» **MATERIAL SHOWN**:

---*---

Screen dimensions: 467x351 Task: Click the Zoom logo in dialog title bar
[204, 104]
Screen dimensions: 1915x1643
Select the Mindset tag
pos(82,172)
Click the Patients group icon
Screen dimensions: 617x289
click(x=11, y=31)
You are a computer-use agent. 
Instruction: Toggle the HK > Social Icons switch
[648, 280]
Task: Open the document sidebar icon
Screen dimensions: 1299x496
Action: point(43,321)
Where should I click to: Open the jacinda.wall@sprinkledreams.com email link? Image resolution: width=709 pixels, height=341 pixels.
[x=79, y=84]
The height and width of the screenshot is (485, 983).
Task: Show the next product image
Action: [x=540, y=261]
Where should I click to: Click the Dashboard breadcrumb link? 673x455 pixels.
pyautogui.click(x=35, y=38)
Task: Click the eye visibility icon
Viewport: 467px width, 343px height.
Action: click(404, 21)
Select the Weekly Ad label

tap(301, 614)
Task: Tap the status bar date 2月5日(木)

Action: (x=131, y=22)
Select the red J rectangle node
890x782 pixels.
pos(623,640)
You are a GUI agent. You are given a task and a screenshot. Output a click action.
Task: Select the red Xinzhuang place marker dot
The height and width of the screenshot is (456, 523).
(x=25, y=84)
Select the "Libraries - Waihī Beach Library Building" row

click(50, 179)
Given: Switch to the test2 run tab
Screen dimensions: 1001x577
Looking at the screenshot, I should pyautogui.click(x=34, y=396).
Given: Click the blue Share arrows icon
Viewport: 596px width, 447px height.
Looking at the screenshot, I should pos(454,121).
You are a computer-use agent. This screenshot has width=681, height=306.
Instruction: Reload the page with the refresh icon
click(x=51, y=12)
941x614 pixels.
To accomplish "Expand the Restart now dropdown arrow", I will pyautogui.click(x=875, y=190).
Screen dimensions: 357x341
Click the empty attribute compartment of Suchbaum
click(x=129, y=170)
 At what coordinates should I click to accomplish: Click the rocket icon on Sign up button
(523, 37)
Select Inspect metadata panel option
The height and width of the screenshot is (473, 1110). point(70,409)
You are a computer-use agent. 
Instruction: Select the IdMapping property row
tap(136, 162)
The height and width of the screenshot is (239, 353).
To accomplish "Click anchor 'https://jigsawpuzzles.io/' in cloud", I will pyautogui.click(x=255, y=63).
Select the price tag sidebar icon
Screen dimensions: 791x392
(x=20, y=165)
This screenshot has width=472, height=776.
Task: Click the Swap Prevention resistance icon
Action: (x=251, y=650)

---*---

Scan the records above for the word "will". Show each line in which it appears.

» **RESPONSE AREA**:
To accomplish "Expand the Restart now dropdown arrow", I will pyautogui.click(x=875, y=190).
To accomplish "Click anchor 'https://jigsawpuzzles.io/' in cloud", I will pyautogui.click(x=255, y=63).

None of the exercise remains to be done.